Nose: And he’s also making fun of all those -isms, right?
Thumb: I wouldn’t say so. He actually tries to draw from them, kind of like picking from the lens filters on Snapchat. In other words, he has a repertoire of possibilities he can apply to that portrait foundation. And because it’s a painterly repertoire, he has to deal with it through painting. That’s exactly where his approach feels the most serious to me. Fine, he might take some derivative of Cubist formal language, but then he has to handle it responsibly so it doesn’t turn into some cheap historical reference. He has to return to the problem of painterly construction and manage it without being merely illustrative. And of course, he leaves himself room to paint something completely silly or funny now and then.
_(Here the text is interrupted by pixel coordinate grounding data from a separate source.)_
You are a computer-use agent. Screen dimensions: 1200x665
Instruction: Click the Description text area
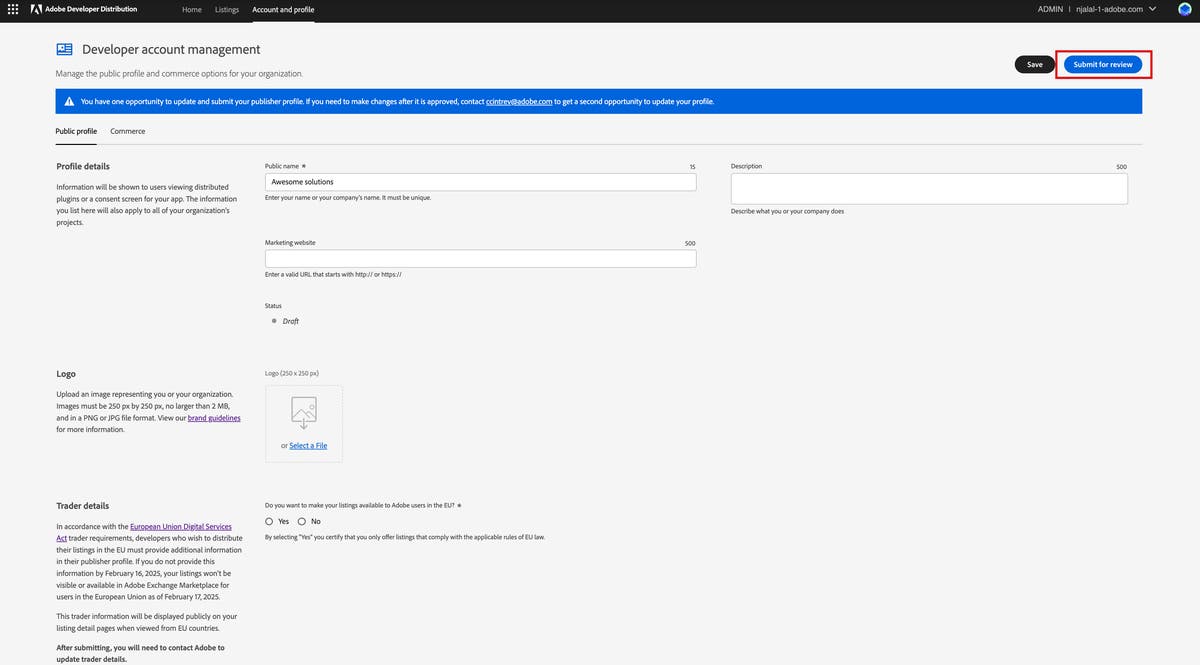point(929,189)
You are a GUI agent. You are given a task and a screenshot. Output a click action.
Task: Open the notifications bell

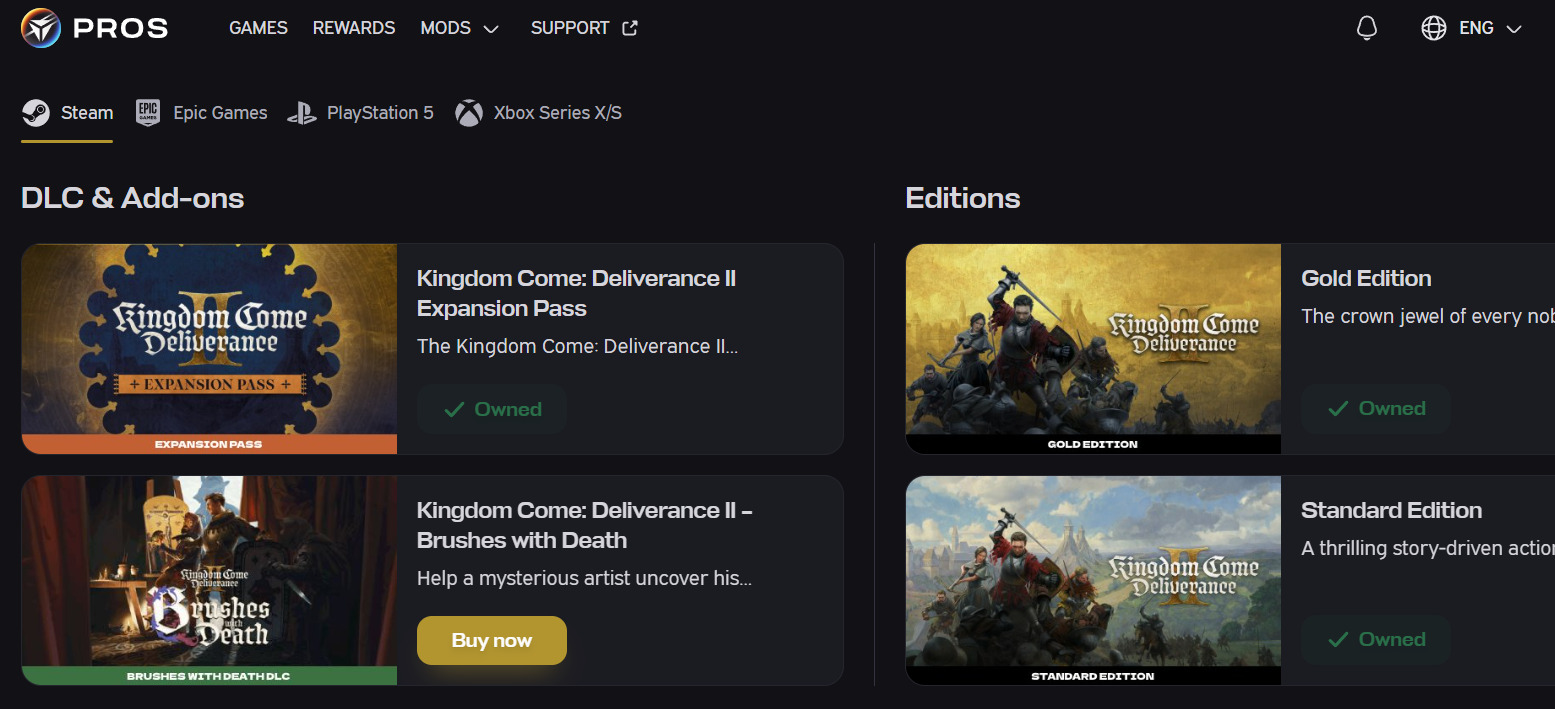(1367, 28)
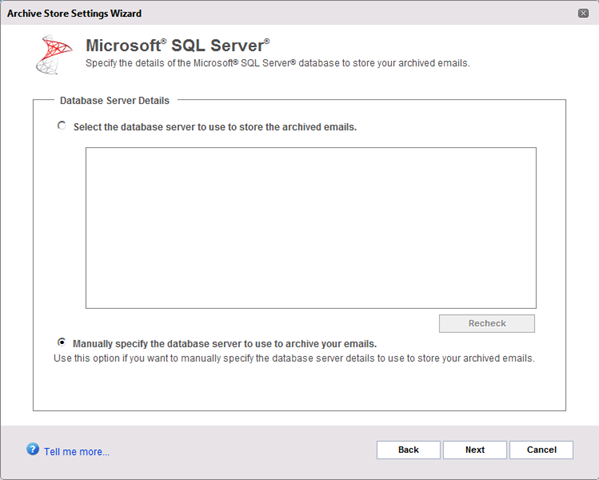Click the grayed-out Recheck button
The width and height of the screenshot is (599, 480).
[x=487, y=323]
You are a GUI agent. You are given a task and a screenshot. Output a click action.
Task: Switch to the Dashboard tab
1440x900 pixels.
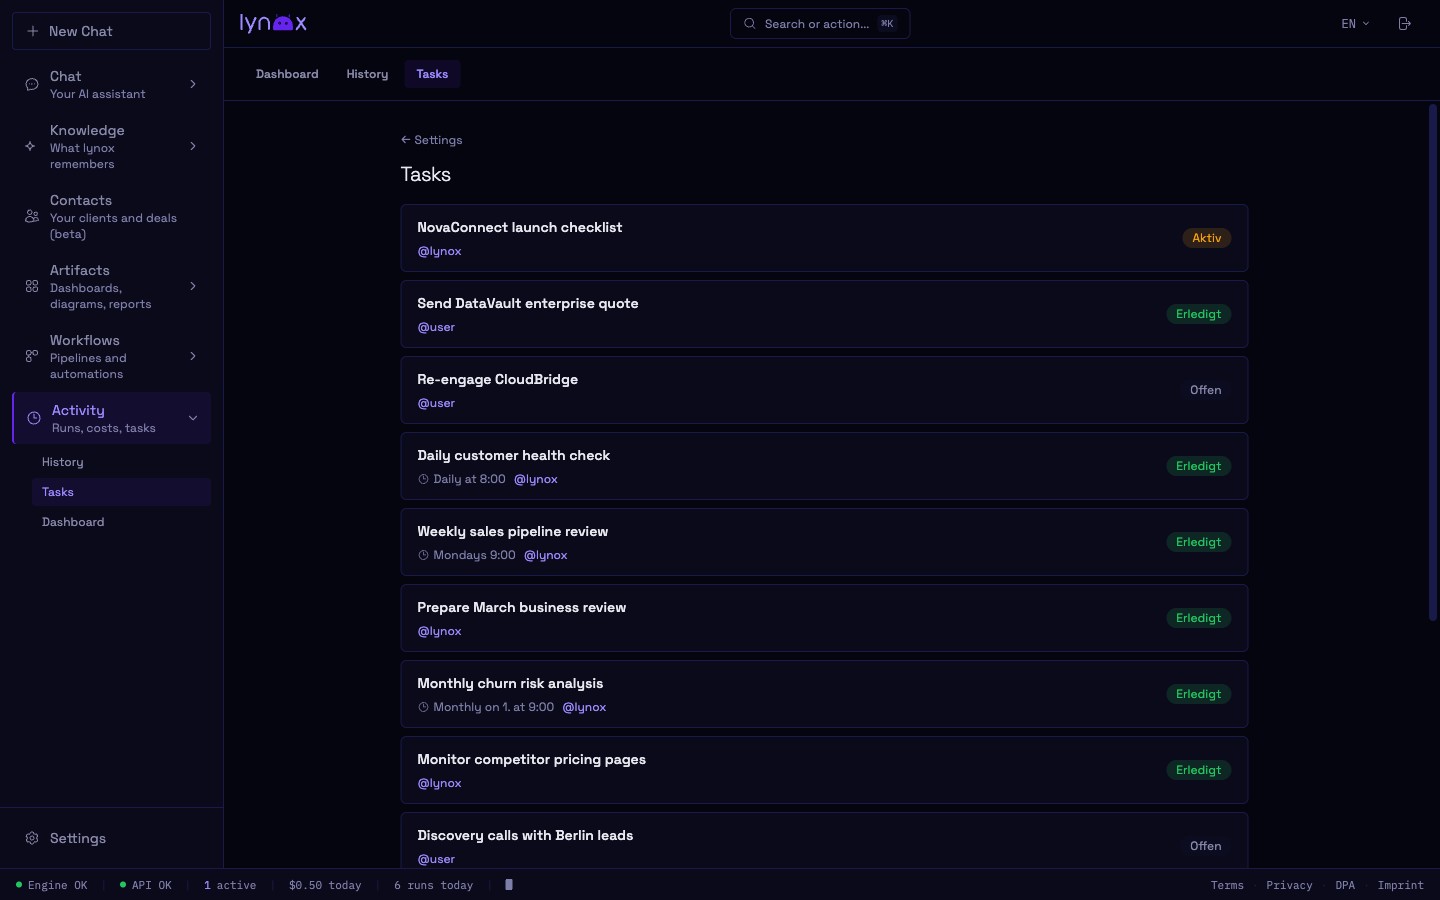point(287,73)
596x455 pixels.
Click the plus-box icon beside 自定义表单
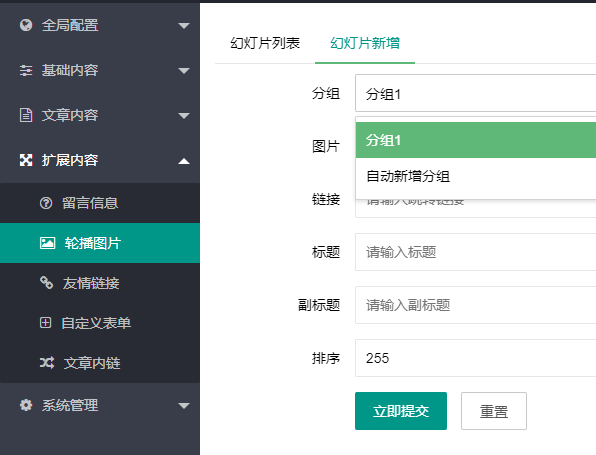[x=46, y=323]
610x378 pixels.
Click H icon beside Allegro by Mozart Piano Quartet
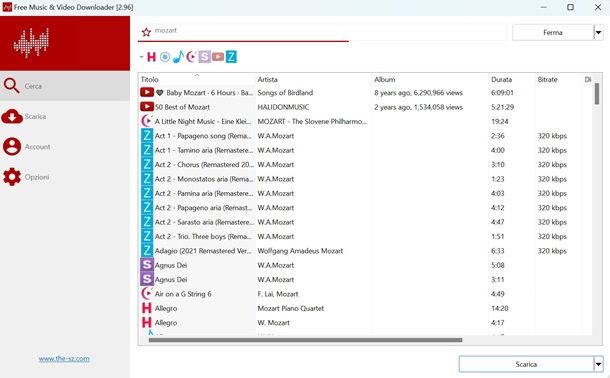[147, 308]
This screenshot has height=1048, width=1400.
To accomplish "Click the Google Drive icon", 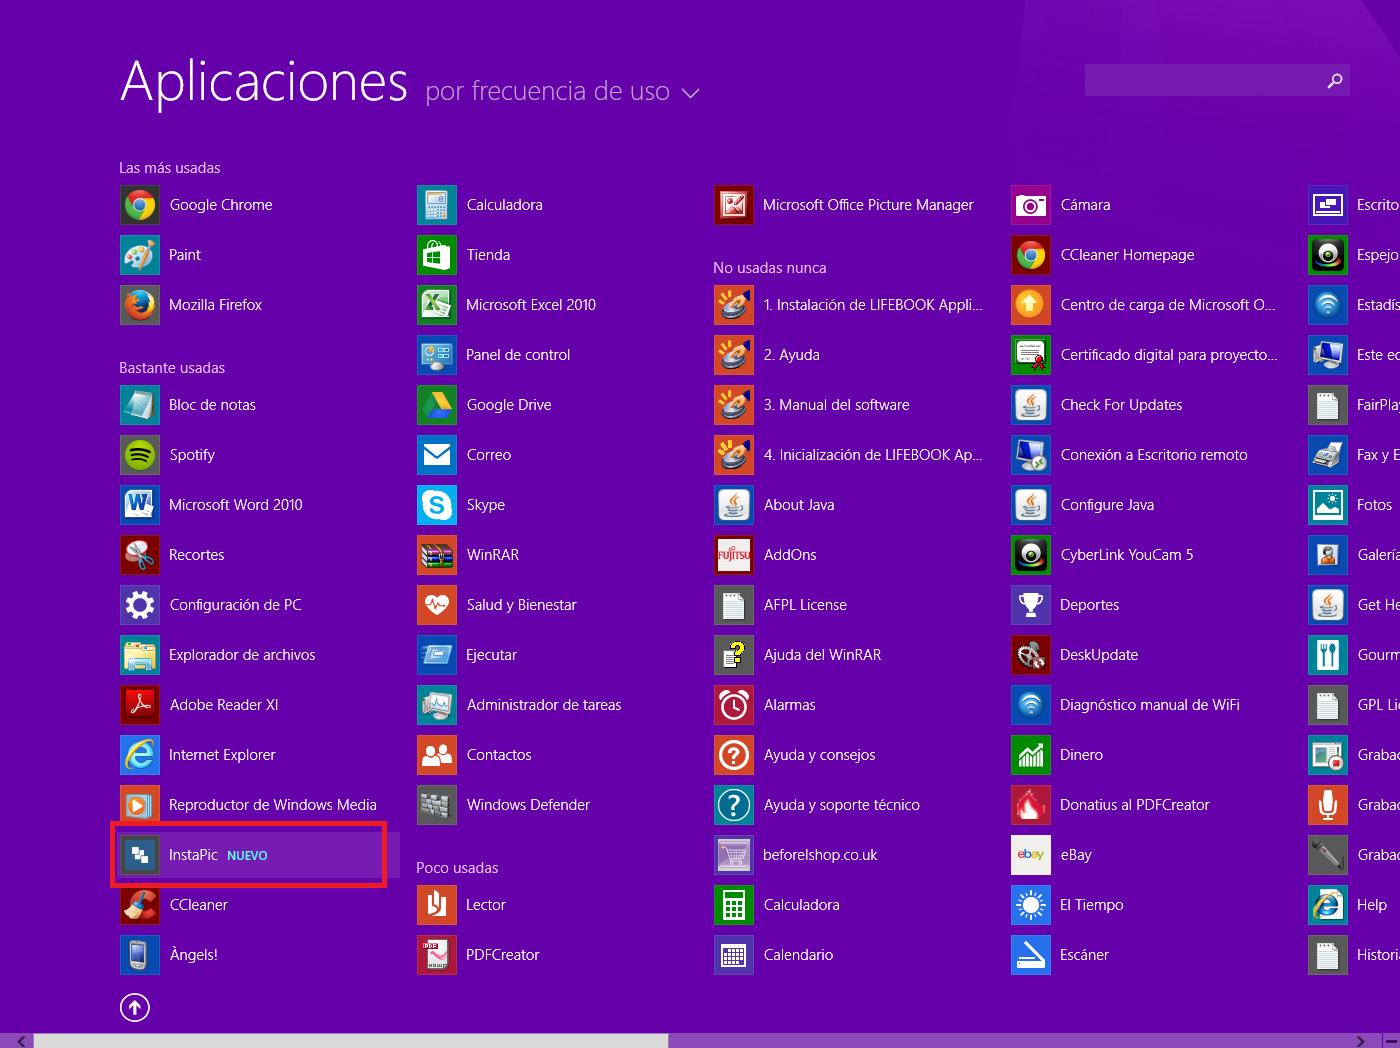I will pos(437,405).
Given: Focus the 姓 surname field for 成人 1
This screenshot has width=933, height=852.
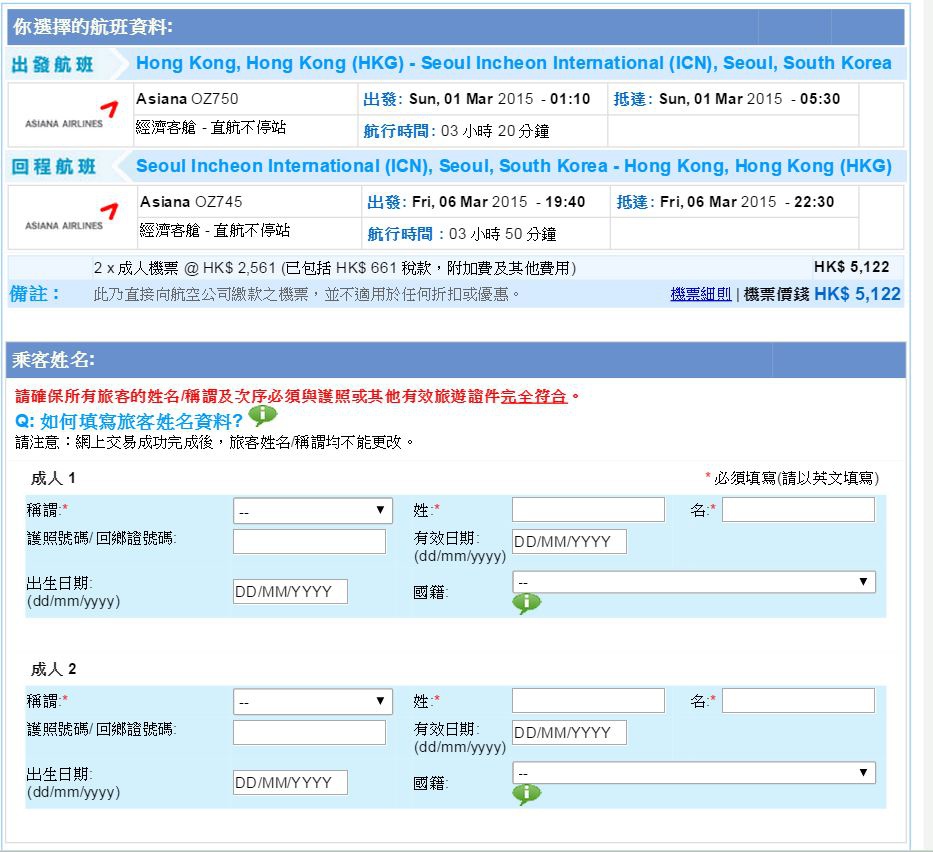Looking at the screenshot, I should (588, 510).
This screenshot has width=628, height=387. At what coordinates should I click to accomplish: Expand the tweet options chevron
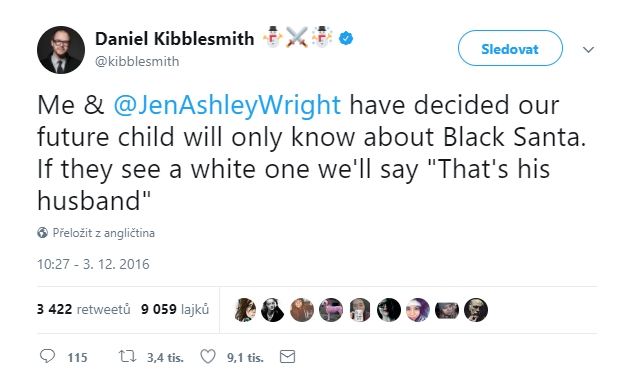(588, 50)
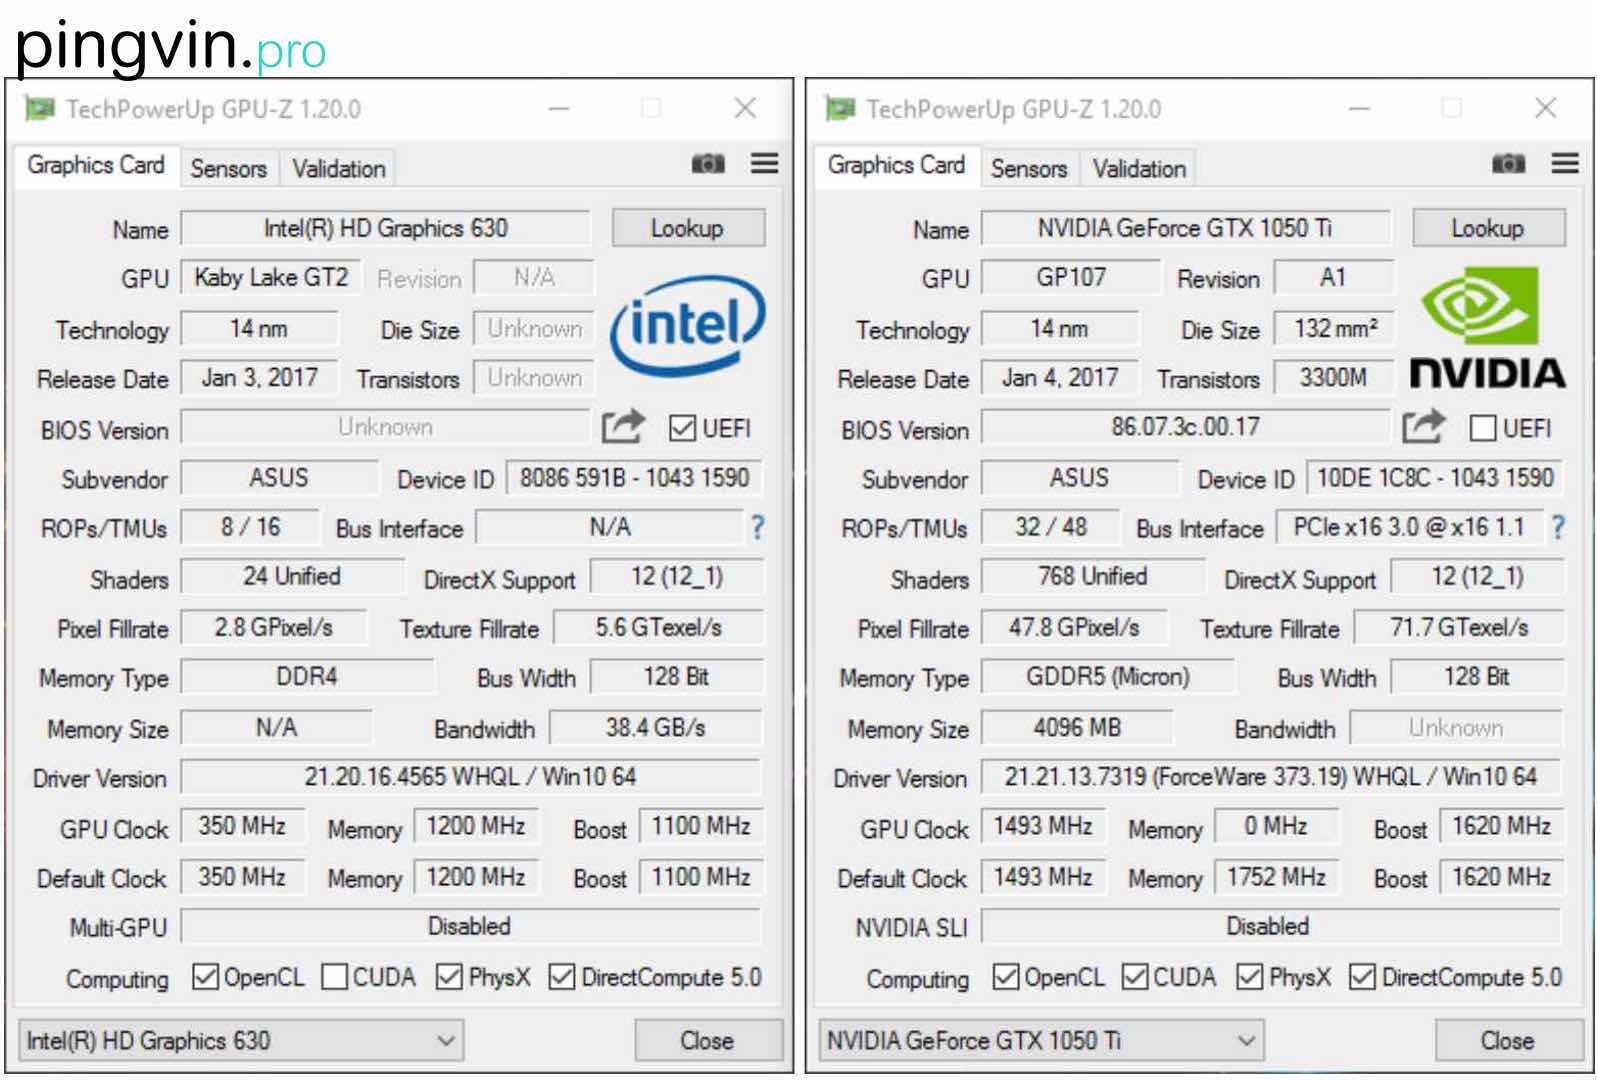The image size is (1597, 1080).
Task: Open the hamburger menu in Intel window
Action: 765,164
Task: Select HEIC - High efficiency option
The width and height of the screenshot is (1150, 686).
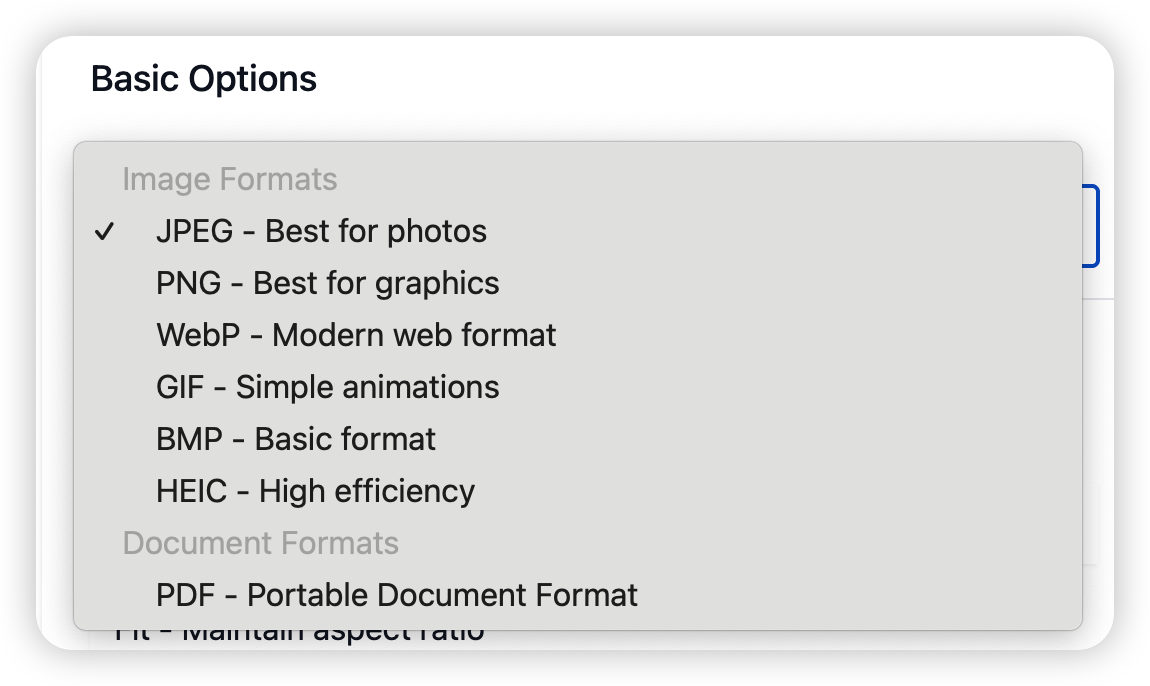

Nose: And do you know how many paintings he’s taking to Bratislava?
Thumb: Not really, though I have a rough idea that this time he wants to show quite a small number. That seems pretty bold to me, because it’ll be harder to create the field you were talking about. But you know what I don’t get? Why he’s painting mountains in those new portraits. He’s from the Netherlands—they have, what, one hill? And in Prague he only gets close to a hill on Petřín at best.
Nose: Maybe it’s so the portraits come across as paraphrases of Romantic painting. Maybe that’s also why he used such smooth brushwork in those pieces.
Thumb: Ah, so you do understand him.
Nose: I wouldn’t go that far.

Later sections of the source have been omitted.